Treatment Resistant Patients with Metabolic Dysfunction-associated Steatohepatitis: Long-term Follow-up Prospective Study.

INTRODUCTION

Many treatments for patients with metabolic dysfunction-associated steatohepatitis (MASH) have been proposed; however, most studies showed the results for a single medication and a short duration of treatment. The long-term outcomes of the multidrug therapies remain indeterminate. We conducted a study to investigate the usefulness of multidrug combination therapy for every kind of MASH patient and the differences between treatment-sensitive and treatment-resistant patients.

METHODS

Fifty-one patients (middle-aged, in their 40s to 60s, metabolic generation) with MASH-determined fibrosis staging were enrolled. Primary treatment (weight control and medication of vitamin E and sodium-glucose cotransporter 2 inhibitor (SGLT2i)) was done and then pemafibrate treatment was added.

RESULTS

Regarding responses to the step-by-step multidrug therapy, patients with MASH were divided into 3 groups, with use of 3 markers-alanine aminotransferase (ALT) (hepatitis), elasticity value (E value, liver stiffness measurement) (hepatitis/fibrosis), and type IV collagen (fibrosis); group 1: sensitive to primary treatment (n = 35), group 2: resistant to primary treatment and sensitive to pemafibrate treatment (n = 11), and group 3: resistant to both treatments (n = 5).To determine the parameters related to treatment resistance, the baseline levels of parametersobesity (body mass index), metabolic factor (visceral fat, controlled attenuation parameter), diabetes mellitus (DM) (glycated hemoglobulin (HbA1), fasting immunoreactive insulin), lipid metabolism (triglyceride), and hepatitis (ALT)-were compared between treatment-sensitive group 1+group 2 and treatment-resistant group 3. However, none of them had differences statistically.
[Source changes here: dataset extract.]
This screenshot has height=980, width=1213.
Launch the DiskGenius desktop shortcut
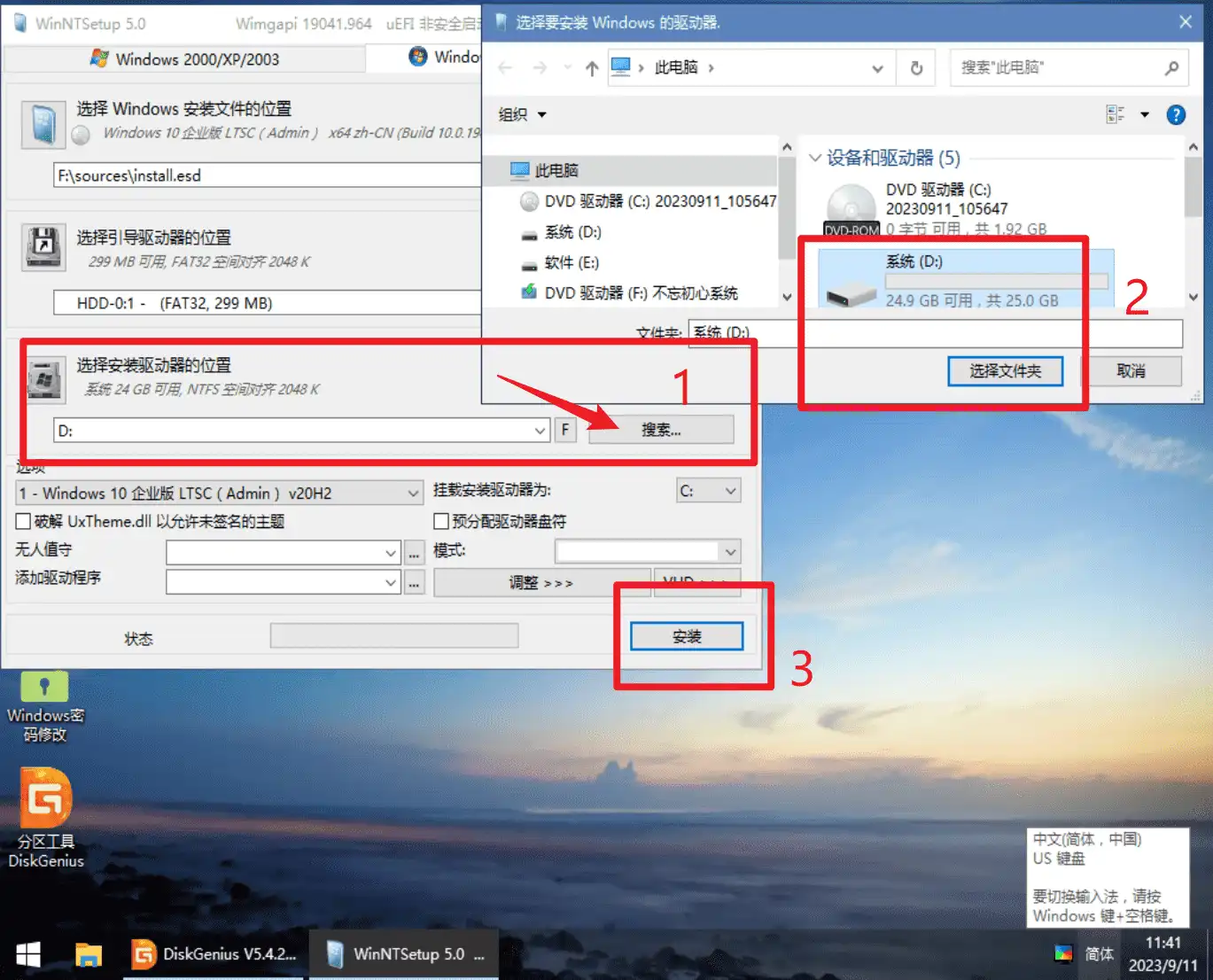(46, 817)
The same analysis showed that type IV collagen, E value, FIB-4 index (age (year) x AST (IU/L)/platelet count (10/L) x ALT (IU/L)), and MASH fibrosis had differences statistically.

CONCLUSIONS

The most effective treatment for patients with MASH could not be determined, according to the baseline levels of characteristics; however, weight control and step-by-step multidrug therapies made it possible to stabilize more than 90% of patient conditions and to solve MASH without worsening fibrosis. Since high levels of liver fibrosis-related markers affected the treatment resistance, MASH treatments should be started in an early stage while the levels of each marker are still low; type IV collagen <5.3 ng/mL, E value <13.7 kPa, FIB-4 index <1.89 and MASH fibrosis stage 2 or less.